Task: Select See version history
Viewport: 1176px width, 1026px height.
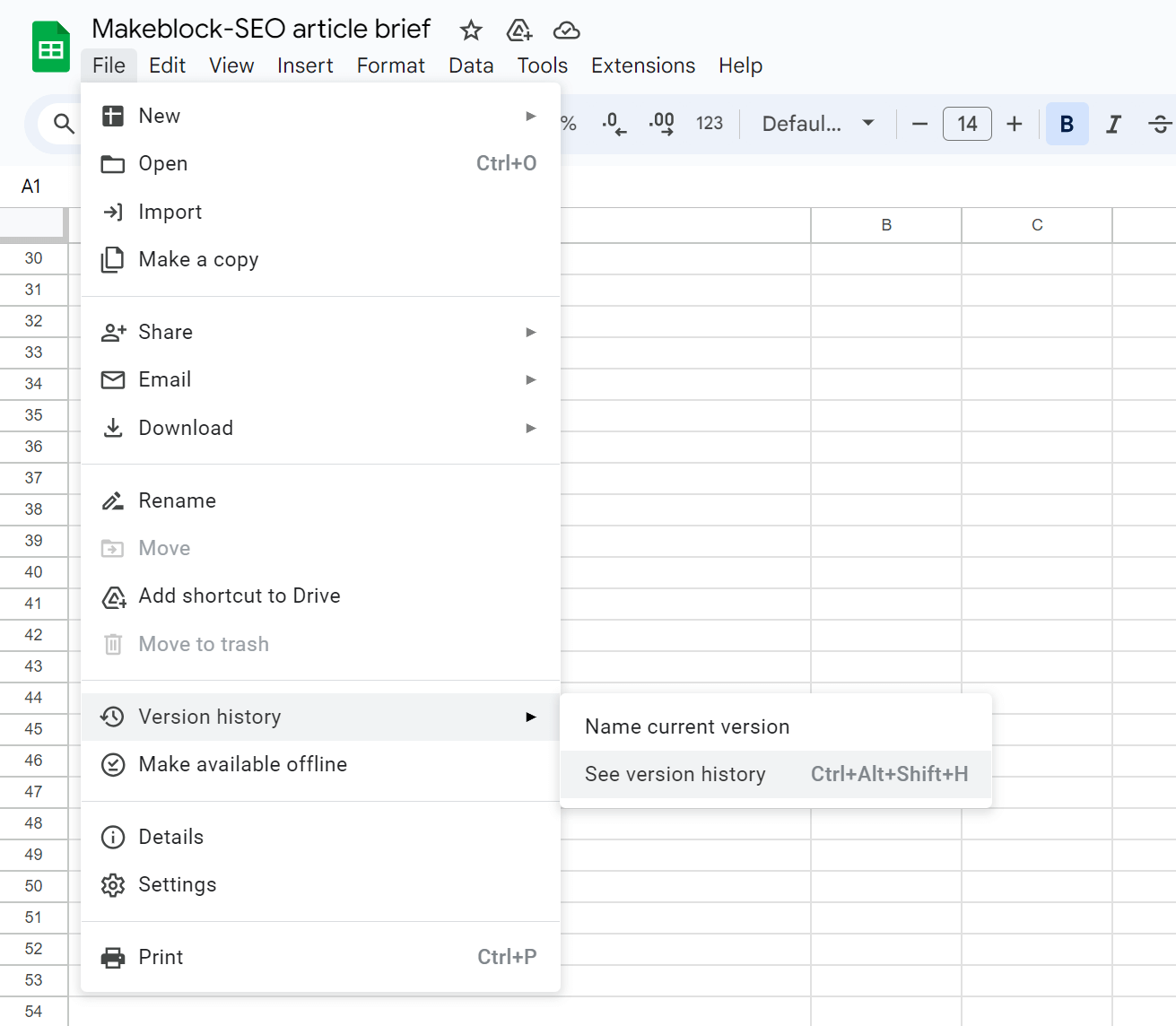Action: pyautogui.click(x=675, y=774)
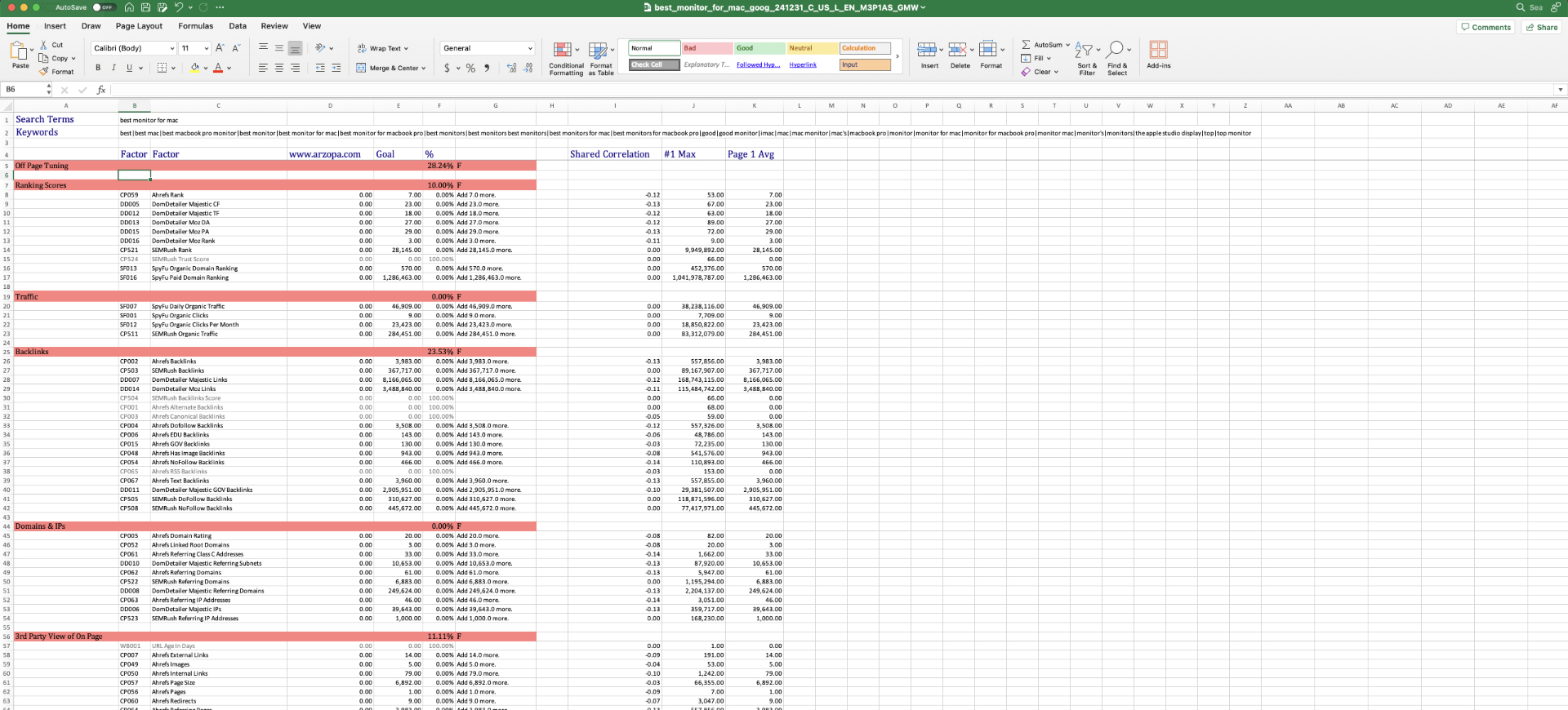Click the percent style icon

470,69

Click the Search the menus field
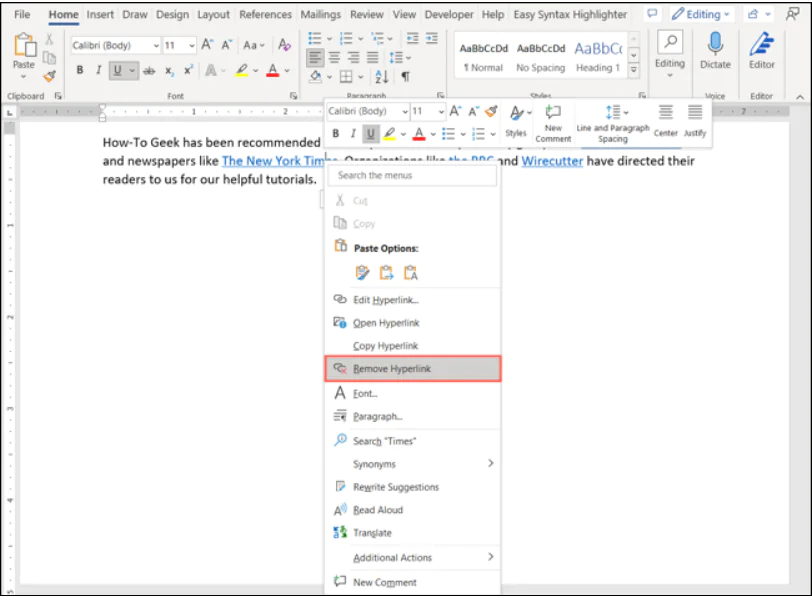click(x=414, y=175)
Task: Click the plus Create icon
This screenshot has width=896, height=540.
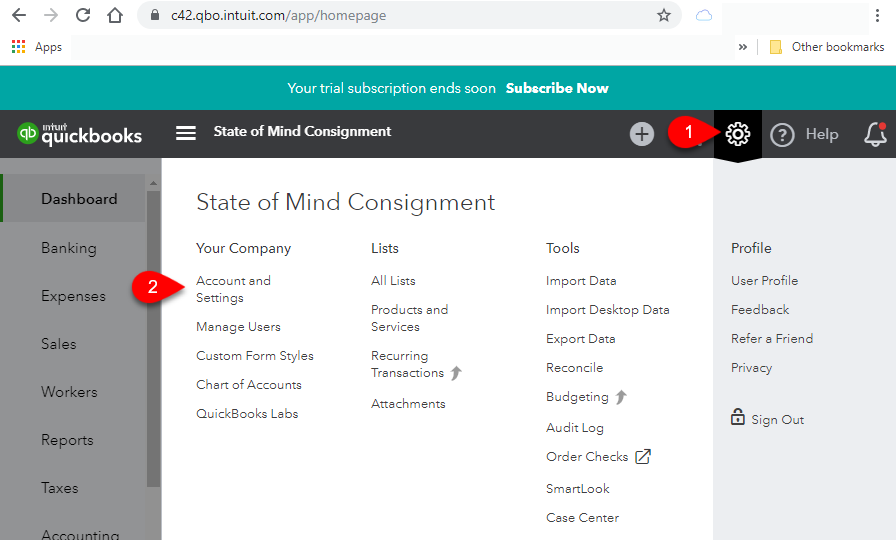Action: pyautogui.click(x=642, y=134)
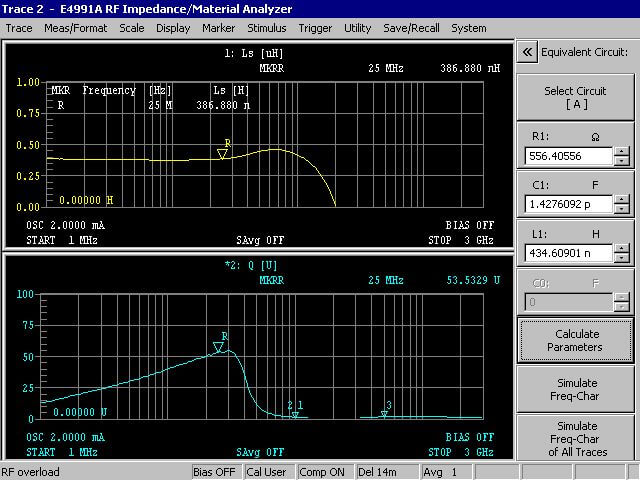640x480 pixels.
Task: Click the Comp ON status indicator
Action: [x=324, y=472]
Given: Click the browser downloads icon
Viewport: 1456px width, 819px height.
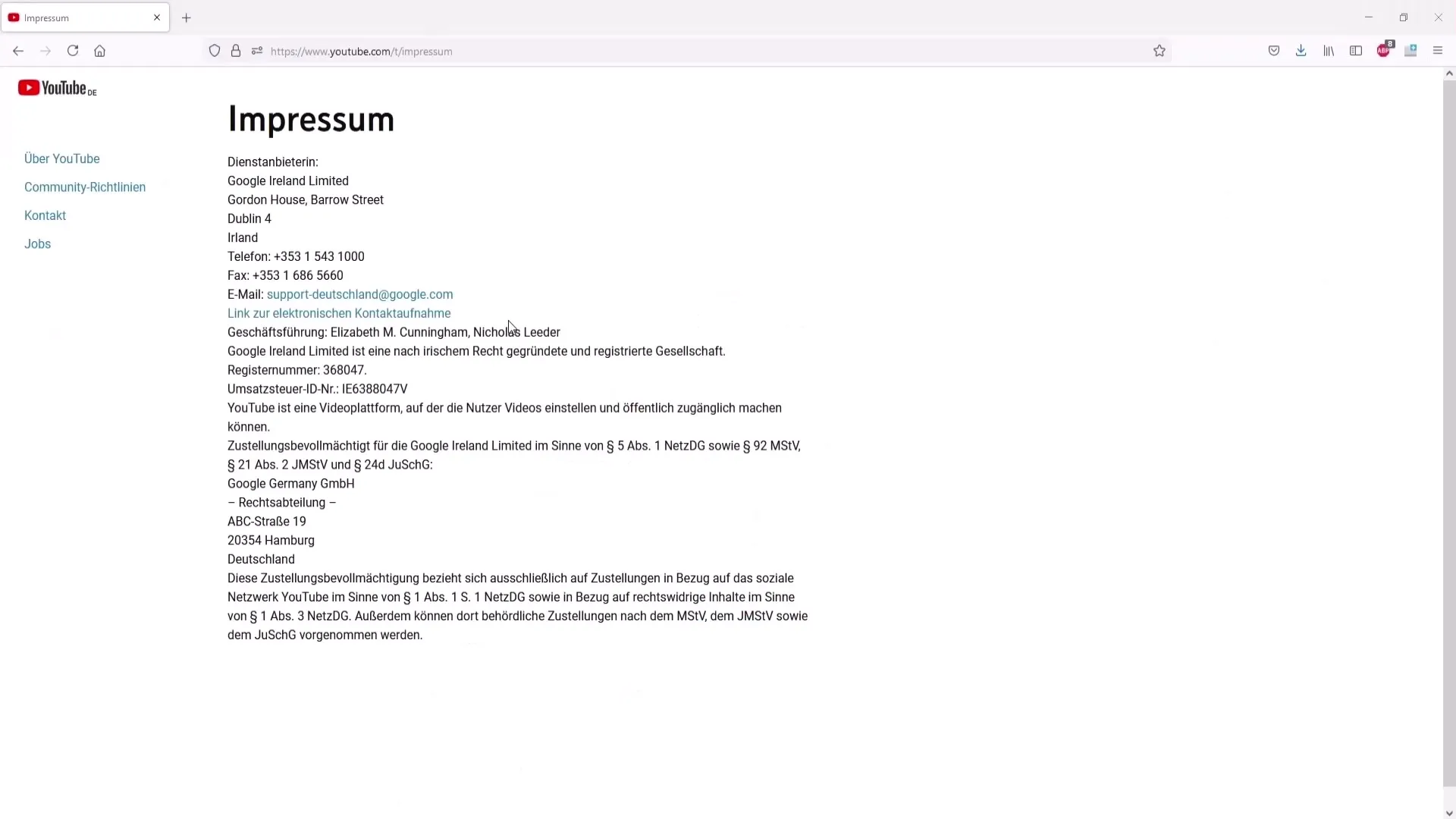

§ **Exercise instructions**
Quote every record above exactly, omitting any pictures they contain.

§ **Written response**
Task: Select See version history
Viewport: 1176px width, 1026px height.
Action: pyautogui.click(x=675, y=774)
Click the percent style icon

470,69

Click the Search the menus field
click(x=414, y=175)
Task: Click the plus Create icon
This screenshot has width=896, height=540.
Action: pyautogui.click(x=642, y=134)
640x480 pixels.
Task: Click the Comp ON status indicator
Action: [x=324, y=472]
Given: Click the browser downloads icon
Viewport: 1456px width, 819px height.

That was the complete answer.